London-based label A Better Feeling is also rethinking the place of eyewear in the fashion industry and the day-to-day life of their customers. Eyewear is the first product in a range of essentials meant to have an enhancing effect and become part of a modern-day self-care routine. Bold and boxy, the shades draw from tokens of old-school luxury – a detachable headpiece is inspired by jewelry from 1930s Japan, the sharp angles inherited from classic 1980s Italian sunglasses — reconfigured to suit the needs of the Gen Z consumer.
“When it comes to the future, I think about how people are going to utilize space, about minimalism and automation. In my head the sunglasses are customized for that era,” says A Better Feeling founder Xander Ghost. “I also take inspiration from other spheres, specifically kitchen design and minimal boutique architecture studios like Mar Plus Ask which produces very sharp, boxy interiors.
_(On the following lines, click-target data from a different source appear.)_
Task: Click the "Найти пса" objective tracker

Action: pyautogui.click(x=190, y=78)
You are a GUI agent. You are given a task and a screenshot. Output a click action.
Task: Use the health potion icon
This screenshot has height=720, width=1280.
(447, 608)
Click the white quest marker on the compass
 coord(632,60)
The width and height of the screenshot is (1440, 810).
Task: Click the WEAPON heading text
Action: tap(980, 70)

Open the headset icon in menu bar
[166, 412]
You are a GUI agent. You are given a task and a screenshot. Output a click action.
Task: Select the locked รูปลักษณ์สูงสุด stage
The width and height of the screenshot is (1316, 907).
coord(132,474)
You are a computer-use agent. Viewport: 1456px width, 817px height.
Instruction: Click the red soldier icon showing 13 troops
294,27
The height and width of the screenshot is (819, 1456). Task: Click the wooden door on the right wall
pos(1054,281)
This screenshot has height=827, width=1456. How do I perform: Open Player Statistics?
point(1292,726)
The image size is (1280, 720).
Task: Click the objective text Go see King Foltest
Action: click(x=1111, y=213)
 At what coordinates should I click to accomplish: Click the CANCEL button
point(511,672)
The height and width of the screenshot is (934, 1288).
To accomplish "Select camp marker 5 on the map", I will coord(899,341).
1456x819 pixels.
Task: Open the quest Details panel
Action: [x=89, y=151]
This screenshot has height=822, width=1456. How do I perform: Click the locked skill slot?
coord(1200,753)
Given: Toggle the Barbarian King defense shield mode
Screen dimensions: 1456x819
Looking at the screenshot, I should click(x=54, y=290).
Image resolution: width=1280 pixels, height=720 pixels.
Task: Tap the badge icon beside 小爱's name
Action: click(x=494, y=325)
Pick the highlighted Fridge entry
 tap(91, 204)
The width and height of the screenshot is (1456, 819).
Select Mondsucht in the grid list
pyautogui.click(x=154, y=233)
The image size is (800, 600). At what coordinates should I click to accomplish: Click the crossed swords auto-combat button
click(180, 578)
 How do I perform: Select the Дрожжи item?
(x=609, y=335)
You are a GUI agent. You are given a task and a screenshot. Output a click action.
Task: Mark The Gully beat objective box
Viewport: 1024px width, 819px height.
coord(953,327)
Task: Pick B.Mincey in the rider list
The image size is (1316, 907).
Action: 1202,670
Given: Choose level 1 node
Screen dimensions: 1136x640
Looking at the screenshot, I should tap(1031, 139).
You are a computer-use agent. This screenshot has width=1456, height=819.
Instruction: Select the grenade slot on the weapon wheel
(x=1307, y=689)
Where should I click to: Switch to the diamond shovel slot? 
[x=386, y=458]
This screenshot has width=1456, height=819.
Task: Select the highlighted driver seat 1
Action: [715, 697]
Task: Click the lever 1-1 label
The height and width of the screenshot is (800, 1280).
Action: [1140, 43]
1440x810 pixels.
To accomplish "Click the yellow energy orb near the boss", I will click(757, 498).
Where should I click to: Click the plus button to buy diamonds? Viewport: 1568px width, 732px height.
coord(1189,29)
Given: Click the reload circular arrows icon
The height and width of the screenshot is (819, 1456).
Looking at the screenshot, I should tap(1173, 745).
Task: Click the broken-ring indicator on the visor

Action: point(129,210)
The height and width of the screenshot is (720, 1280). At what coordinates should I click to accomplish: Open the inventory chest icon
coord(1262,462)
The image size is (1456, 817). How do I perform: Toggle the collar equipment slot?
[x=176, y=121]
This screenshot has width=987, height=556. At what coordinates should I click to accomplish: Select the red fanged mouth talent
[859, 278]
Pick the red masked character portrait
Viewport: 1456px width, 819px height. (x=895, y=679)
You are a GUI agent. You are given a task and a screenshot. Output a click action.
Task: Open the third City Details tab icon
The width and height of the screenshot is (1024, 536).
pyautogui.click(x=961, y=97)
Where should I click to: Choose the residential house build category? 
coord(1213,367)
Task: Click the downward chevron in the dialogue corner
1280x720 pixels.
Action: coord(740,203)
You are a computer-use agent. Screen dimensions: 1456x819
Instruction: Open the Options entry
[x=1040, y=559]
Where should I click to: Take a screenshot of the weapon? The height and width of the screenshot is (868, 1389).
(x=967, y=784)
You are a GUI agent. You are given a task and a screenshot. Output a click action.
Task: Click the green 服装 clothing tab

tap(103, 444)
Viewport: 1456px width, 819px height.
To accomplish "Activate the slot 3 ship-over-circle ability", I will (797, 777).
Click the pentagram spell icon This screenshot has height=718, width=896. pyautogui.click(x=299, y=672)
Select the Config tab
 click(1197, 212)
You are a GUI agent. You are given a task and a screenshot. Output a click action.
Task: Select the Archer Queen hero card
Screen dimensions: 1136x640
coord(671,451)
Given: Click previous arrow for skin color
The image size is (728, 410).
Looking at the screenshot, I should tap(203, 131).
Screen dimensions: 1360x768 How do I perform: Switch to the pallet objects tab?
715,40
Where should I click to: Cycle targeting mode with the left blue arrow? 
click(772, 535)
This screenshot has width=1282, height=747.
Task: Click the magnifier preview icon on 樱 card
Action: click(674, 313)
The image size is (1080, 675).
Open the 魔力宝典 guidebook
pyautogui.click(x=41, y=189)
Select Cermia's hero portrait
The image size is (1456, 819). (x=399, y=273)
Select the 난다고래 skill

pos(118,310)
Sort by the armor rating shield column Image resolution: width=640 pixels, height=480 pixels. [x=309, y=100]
I believe design is going to get more experimental as more people are exposed daily to content they wouldn’t have pre-Instagram.”
While Gentle Monster and A Better Feeling offer both challenging design and the high-end technology quality eyewear demands, designer Hinako Nakazawa offers a different approach. A Central Saint Martins graduate, Nakazawa started making eyewear to compliment her graduate clothing collection: rough wire frames with uneven fragments of colored glass adorned by pearls and crystals. She draws inspiration from oil paintings by Otto Dix and Kajahl Benes, alongside sci-fi classics like Blade Runner, Terry Gilliam’s Brazil, and visuals from Alejandro Jodorowsky’s Dune, which was never made. Assembled from discarded objects, her eyewear tells a story of the future which is little bit broken, but captivating precisely due to its fatal imperfections.
“I often go to vintage markets to get interesting materials like bits of a broken chandelier, old metal ornaments, and old wooden board game pieces. I combine the trashy vintage items and frames, and these unusual combinations turn into fun eyewear. They are never practical, but more like jewelry or wearable art pieces,” Nakazawa says. “To me, eyewear can be a purely ornamental fashion accessory, the same as an earring or necklace. Also, wearing eyewear is the easiest way to change a face, the same as make-up.”
Overall, experimental eyewear is part of a broader shift in the design of practical wearable pieces that coincides with the trans-human desire to augment, improve, and adapt our bodies. In the past few years, fashion has appropriated and created its own version of mundanity through normcore, eroding previous notions of the ordinary. Overlaying 90s futurist nostalgia, we have begun to dress like our own cyberpunk teenage dream, diverging from the utilitarian through an anarchic amalgamation of dislocated digital references. Or as Xander Ghost put it: “Crazy designs aren’t as crazy anymore, and what would have been a niche product 10 years ago has become wearable on a daily basis.”